When the clone Jack Harper recites a poem from Thomas Babington Macaulay’s Lays of Ancient Rome in the Tom Cruise film Oblivion, it establishes his legitimacy. Roy Batty, played by Rutger Hauer, misquotes William Blake in Blade Runner: Fiery the angels fell; deep thunder rumbled about their beaches; burning with Orc fires.
As a result of poetry’s television appearances, a common conception of it as an expression of human emotion.
This intuitive knowledge of poetry corresponds to cognitive neuroscience studies. Many scientists now acknowledge the body and emotion as the underpinnings of both cognition and speech. They reject conceptions of the brain that imply it runs like a computer and theories of language that focus on mental grammar.
The role of mirror neurons is particularly intriguing. When an action is witnessed or performed, these brain cells activate. They reveal a lot about how we interpret other people’s behaviors. They propose that understanding is the result of brain-based mirroring or imitation.
A smile, for example, has a contagious impact.
When we see someone smile, we mimic the action in order to comprehend it.
When it comes to language comprehension, something similar happens. Words have an infectious effect on us. Hearing or reading the word “lick” activates the portion of your brain that moves your mouth. When you hear or read the word “kick,” the same thing happens. As a result, we have a physical reaction to the meaning of these words.

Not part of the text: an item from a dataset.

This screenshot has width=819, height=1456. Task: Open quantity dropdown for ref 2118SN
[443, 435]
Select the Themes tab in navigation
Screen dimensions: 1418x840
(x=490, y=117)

What about coming up with words? Speech is, at its core, a motor activity that emerged from gesture. When we talk we express ourselves by moving our lips, tongues, lungs, stomach muscles. And sometimes even our hands.
We learn language as newborns by imitating the contours of our caregivers’ mouths and moving our arms and legs in pleasure and irritation at the repetitious noises they make, until we can finally imitate their sounds. Those noises are accompanied with feelings, the strongest of which is a yearning to communicate outside our own borders.
Language, of course, evolves into a more abstract communication system. However, expressing sentiments that are strongly felt in the body, such as loneliness, loss, or trauma, can frequently be a difficulty.
“Unfortunately there I run out of words,”
John Hannah’s character says in Four Weddings and a Funeral when trying to express his sorrow for his deceased companion.
This is where poetry comes in, utilizing the rhymes and rhythms that have helped us learn to speak since childhood, bringing attention to the aural features of language in order to transmit meaning through feeling.
If we can’t do it ourselves, we quote someone else’s words, linking poetry with emotional outpouring automatically and ritualistically.
This connection to emotion, as well as childlike speech, surely contributes to another prevalent notion about poetry: that it denotes “madness.” Biopics of poets, for example, Sylvia and Pandaemonium, depictions of Sylvia Plath and Samuel Taylor Coleridge, respectively, fuel this image by primarily choosing poets with mental problems as their subjects.
Poetry, on the other hand, appears to exemplify a crucial truth about language and human nature, according to cognitive neuroscience and conventional wisdom.
While poetry is frequently chastised for “not making sense,” our brain and language are not formed only on the basis of rational ideas.
We are feeling-created bodies. In the film Dead Poets Society, Robin Williams’ character simplifies this truth: “We read and compose poetry because we are members of the human race.” And the human race is a passionate bunch.